BEGIN PAGE TEXT

Disambiguation of terminology

The term “multi-dimensional democracy” has been used by various writers to mean several different concepts.

Terminology used by myself:
  • multi-dimensional democracy, multi-democracy:
     
    • “Multi-dimensional democracy (or more shortly, multi-democracy) means such forms of democratic decision-making, where the notion is acknowledged that also some other alternatives than the most supported option are probably worth implementing.” (Ion Mittler 2019, page 13)
       
  • decentralized multi-dimensional democracy, autonomy of open political minorities:
     
    • “The simplest way to increase multi-dimensionality into democracy is decentralized multi-democracy, distributing the decision-making to several minority groups, which make their own decisions independently. For example so that each party that receives at least 1% of all given votes, gets an autonomous region from the territory of the country or city, whose size is relative to the share of the votes received by the party of all votes.” (Ion Mittler 2019, page 14)
       
    • “Decentralized multi-dimensional democracy is autonomy of open political minorities. Autonomy of ethnic minorities would be a form of decentralized majority rule, not multi-dimensional democracy, because ethnic groups are closed minorities: a person cannot “join” an ethnicity, people are born into ethnicities. The definition and size of open political minorities is defined by national or global voting results, while the definition and size of ethnic minorities is not affected by voting much or at all.” (Ion Mittler 2019, page 16)

END PAGE TEXT
BEGIN TASK INPUTS

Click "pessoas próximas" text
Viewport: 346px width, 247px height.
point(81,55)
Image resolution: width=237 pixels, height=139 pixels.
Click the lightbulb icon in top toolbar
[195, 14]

END TASK INPUTS

WHAT YOU NEED TO DO
- a) From the passage on multi-dimensional democracy terminology, reproduce word for word the part from "Terminology used by" to "2019, page 13)".
- b) Write out every line of the recorded data rows again, requests included, with each coordinate in the answers increased by 9.

RESPONSES PER TASK
- a)
Terminology used by myself:
  • multi-dimensional democracy, multi-democracy:
     
    • “Multi-dimensional democracy (or more shortly, multi-democracy) means such forms of democratic decision-making, where the notion is acknowledged that also some other alternatives than the most supported option are probably worth implementing.” (Ion Mittler 2019, page 13)

- b)
Click "pessoas próximas" text
Viewport: 346px width, 247px height.
point(90,64)
Image resolution: width=237 pixels, height=139 pixels.
Click the lightbulb icon in top toolbar
[204, 23]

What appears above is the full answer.